EXCERPT TO READ ->
● ● ● ●

I want to use regex to extract phrases consisting of consecutive words with standard ASCII characters apart from the others in Vietnamese texts.

In another word, phrases with \w characters only, for example:

Mình rất thích con Sharp này (mặc dù chưa xài bao h nhưng chỉ nghe các
pác nói mình đã thấy phê lòi mắt rồi). Các bạn cho mình hỏi 1 câu (các
bạn đừng chê mình ngu nhé tội nghiệp mình) : cái máy này đem sang Anh
dùng mạng Vodafone là dùng vô tư ah`? Nếu dùng được bên Anh mà không
phải chọc ngoáy j thì mình mua một cái

Don’t care about its meaning, what I want to achieve is an array of hashes containing the results with 2 pairs: value => the value of extracted phrases, starting_position => the position of the first character.

● ● ● ●

INFORMATION PROVIDED ->

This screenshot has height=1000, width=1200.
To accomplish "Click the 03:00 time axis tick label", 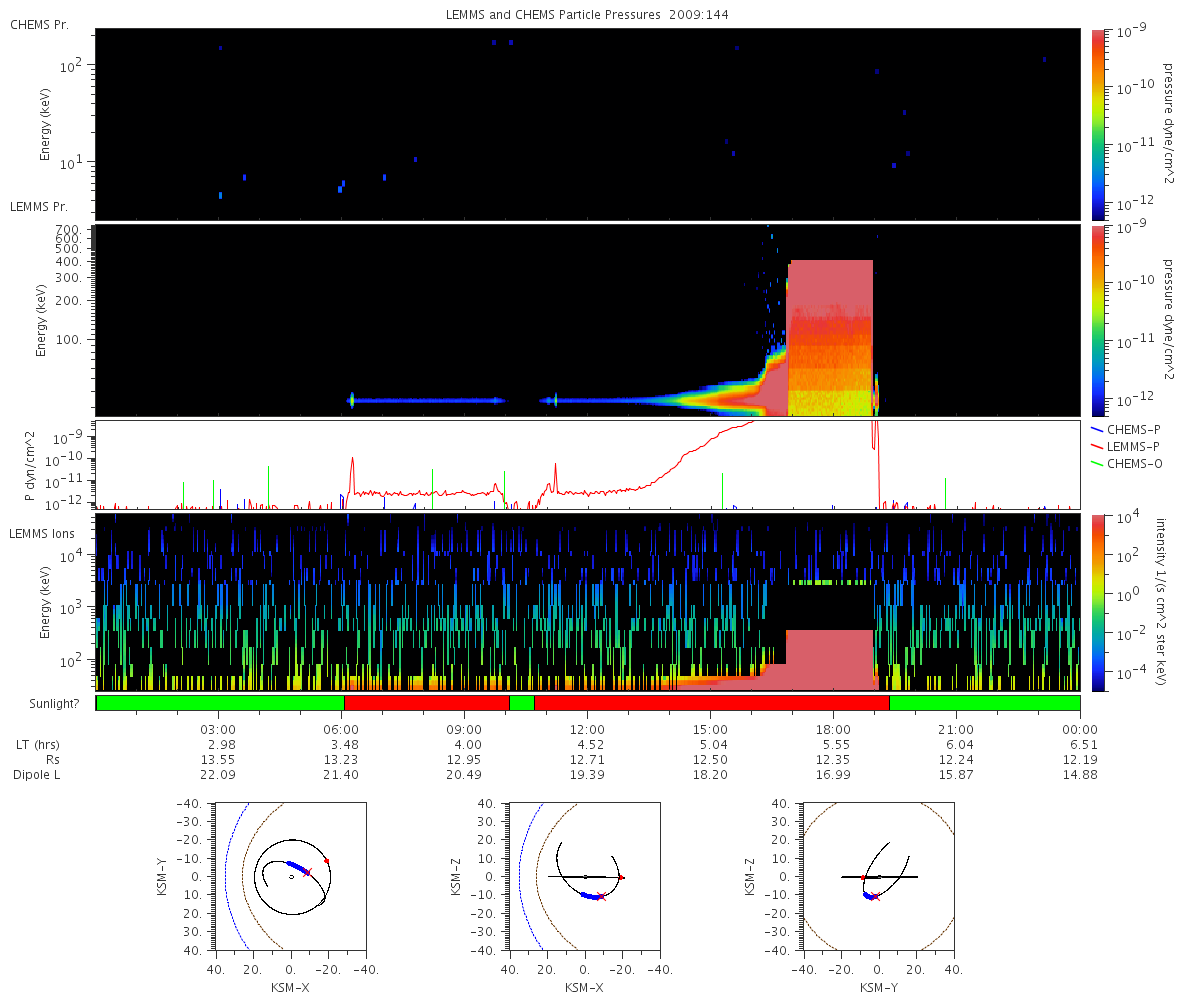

● ● ● ●

AIM OF THE EXERCISE ->
Using the regex question above the data, answer the following:
(a) What kind of phrases does the writer want to extract?
(b) Which mobile network is named in the sample passage?
(c) What two keys should each hash in the resulting array hold?

RESPONSE TO THE TASK ->
(a) Phrases made of consecutive words with standard ASCII characters only, that is, \w characters.
(b) Vodafone.
(c) value and starting_position.